# 49 IH H Cam Removal



## Tyrexs (Jan 11, 2012)

Hi, Our ffa chapter is restoring a 1949 Ih H with a 4 cylinder in it, And we can't figure out how the cam is in there. When we try to remove it, theres metal that clunks when we pull on it a little. We pulled the oil pump out and now we're stumped. Any input helps, Thanks!


----------



## ErnieS (Jun 1, 2011)

You did pull the distributer, didn't you?


----------



## Tyrexs (Jan 11, 2012)

Yea, Everything is stripped down to the sleeves and the head studs. The cam is the only internal part left in.


----------



## Country Boy (Mar 18, 2010)

Did you remove the bolts behind the cam gear that hold it in?
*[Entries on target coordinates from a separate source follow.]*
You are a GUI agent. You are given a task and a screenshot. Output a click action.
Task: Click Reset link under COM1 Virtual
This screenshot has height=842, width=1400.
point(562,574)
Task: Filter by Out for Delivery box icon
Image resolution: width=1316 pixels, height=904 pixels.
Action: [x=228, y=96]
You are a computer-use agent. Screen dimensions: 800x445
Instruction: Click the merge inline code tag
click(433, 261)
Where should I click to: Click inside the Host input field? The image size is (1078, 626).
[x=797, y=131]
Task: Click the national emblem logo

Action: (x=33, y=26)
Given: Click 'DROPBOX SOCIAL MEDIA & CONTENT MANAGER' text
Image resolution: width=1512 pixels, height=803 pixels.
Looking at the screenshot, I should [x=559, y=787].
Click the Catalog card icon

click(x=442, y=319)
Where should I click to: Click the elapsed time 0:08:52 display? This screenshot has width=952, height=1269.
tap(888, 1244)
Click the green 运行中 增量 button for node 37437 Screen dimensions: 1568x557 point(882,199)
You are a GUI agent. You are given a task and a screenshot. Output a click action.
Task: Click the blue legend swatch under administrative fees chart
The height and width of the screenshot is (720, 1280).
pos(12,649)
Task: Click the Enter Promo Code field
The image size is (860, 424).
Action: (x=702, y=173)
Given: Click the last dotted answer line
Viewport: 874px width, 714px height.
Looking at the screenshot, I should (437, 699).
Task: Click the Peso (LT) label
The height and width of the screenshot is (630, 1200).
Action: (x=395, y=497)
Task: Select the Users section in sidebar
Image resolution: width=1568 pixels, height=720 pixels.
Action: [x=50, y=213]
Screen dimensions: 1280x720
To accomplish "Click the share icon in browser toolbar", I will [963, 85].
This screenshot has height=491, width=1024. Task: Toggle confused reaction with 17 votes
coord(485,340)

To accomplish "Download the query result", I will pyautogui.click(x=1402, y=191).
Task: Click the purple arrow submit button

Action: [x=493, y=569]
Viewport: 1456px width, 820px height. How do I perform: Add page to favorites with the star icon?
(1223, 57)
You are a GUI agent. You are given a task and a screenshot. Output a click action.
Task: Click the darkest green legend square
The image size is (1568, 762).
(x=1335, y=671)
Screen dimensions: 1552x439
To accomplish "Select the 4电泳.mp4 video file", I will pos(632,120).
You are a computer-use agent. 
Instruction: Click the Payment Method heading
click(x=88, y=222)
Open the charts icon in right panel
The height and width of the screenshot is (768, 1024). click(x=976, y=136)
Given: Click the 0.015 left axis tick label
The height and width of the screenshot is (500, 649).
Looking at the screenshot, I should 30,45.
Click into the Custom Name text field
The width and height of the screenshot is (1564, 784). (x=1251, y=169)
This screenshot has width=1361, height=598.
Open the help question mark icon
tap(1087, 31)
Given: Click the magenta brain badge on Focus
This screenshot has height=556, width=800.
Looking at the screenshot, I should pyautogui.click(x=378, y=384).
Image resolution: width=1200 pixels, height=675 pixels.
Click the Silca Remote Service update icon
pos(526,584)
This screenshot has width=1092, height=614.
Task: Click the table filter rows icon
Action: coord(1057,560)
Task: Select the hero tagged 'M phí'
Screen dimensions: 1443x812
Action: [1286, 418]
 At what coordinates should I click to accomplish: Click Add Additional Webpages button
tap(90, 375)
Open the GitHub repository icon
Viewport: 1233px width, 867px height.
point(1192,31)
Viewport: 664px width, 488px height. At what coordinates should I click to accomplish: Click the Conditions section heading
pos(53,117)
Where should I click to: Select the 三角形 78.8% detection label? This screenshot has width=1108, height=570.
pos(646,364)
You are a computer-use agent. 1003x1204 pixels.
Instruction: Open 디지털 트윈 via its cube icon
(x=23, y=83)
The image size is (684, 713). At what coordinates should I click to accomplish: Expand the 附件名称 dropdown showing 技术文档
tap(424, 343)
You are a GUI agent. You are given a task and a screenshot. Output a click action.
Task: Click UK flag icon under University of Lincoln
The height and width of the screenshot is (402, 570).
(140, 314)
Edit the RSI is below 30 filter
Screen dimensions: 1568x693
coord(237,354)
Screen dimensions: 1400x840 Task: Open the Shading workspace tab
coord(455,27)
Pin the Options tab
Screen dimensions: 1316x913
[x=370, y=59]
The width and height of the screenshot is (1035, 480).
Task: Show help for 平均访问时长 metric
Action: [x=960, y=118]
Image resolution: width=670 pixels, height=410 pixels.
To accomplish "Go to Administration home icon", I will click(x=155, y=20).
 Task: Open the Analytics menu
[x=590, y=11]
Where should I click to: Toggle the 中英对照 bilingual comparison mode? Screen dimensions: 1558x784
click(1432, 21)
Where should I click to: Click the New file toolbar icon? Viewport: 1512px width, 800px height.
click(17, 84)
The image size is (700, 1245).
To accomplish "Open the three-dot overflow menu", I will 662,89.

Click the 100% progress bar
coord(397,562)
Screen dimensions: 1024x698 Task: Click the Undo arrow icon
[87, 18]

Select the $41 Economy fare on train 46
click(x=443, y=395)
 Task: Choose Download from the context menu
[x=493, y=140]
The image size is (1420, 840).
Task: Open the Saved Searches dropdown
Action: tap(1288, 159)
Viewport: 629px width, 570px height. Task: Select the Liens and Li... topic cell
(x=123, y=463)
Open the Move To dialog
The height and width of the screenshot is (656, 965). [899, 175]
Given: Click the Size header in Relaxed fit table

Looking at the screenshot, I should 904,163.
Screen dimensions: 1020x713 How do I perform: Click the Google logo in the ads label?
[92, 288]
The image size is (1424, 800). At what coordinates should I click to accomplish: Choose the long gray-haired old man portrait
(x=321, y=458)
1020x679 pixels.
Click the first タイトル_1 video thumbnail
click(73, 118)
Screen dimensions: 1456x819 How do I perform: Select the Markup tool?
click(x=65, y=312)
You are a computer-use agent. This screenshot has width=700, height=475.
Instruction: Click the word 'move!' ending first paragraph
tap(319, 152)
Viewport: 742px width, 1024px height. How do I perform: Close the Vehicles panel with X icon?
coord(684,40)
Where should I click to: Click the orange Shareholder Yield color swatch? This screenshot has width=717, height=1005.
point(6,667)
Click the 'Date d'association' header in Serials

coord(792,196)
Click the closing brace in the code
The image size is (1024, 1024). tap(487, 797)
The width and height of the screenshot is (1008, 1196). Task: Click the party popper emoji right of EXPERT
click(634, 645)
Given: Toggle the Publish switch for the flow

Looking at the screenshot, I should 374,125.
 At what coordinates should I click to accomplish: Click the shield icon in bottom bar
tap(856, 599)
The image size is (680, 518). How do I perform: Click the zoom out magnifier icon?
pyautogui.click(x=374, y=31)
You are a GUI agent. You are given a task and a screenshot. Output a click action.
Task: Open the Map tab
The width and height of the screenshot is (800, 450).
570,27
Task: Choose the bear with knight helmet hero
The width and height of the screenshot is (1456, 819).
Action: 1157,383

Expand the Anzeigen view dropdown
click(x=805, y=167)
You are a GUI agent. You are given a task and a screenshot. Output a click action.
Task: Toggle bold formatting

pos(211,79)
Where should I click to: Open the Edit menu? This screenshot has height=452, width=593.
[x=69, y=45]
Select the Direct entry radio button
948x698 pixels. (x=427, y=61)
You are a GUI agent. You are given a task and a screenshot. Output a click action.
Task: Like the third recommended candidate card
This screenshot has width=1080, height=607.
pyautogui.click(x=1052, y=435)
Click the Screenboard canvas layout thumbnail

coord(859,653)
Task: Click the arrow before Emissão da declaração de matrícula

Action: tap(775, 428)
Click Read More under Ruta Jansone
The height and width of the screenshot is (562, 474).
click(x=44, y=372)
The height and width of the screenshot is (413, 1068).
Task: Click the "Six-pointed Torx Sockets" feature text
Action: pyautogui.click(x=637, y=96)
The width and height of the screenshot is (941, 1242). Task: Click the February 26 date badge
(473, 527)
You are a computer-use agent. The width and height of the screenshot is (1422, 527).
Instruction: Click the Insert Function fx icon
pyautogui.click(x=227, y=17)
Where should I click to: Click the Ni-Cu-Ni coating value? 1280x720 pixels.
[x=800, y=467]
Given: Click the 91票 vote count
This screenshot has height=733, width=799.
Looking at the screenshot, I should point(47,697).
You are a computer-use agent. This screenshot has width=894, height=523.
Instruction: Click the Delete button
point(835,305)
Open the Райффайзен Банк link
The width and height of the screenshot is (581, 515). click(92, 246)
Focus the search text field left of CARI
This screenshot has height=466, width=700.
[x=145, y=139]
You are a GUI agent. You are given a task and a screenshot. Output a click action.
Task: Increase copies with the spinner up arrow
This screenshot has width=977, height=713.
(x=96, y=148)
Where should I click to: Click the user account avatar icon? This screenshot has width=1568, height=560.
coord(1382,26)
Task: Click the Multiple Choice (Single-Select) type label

I rebuilt my H in college and I remember there being two bolts that you have to remove by turning the cam gear to line up the hole in it with the bolt behind. Beyond that, there really shouldn't be anything in there that is holding it. You did remove the lifters, right? They could hang up on the lobes if they aren't removed. You can access them by removing the side cover on the block and lifting them out of their bores.


----------



## Tyrexs (Jan 11, 2012)

Yea we see that the lifters have all settled at the cam so it wont come out. Now we just have to try to dig them out, Is there an easier way than trying to punch them out the top?


----------



## Country Boy (Mar 18, 2010)

Can you turn the block over and have them fall out? That's what I did. If you have the engine on a stand, it makes it really easy. If they are binding up in the holes, you will probably have to tap them out from the cam side if you can reach in there. Its been 10 years since I worked on mine, so my memory is a little rusty.


----------



## Tyrexs (Jan 11, 2012)

Well, We can kind of turn the thing over, we just havn't had time to pull off the head studs cause we dont have the tool for it. But i'll try turning it over right now and seeing if it works.


----------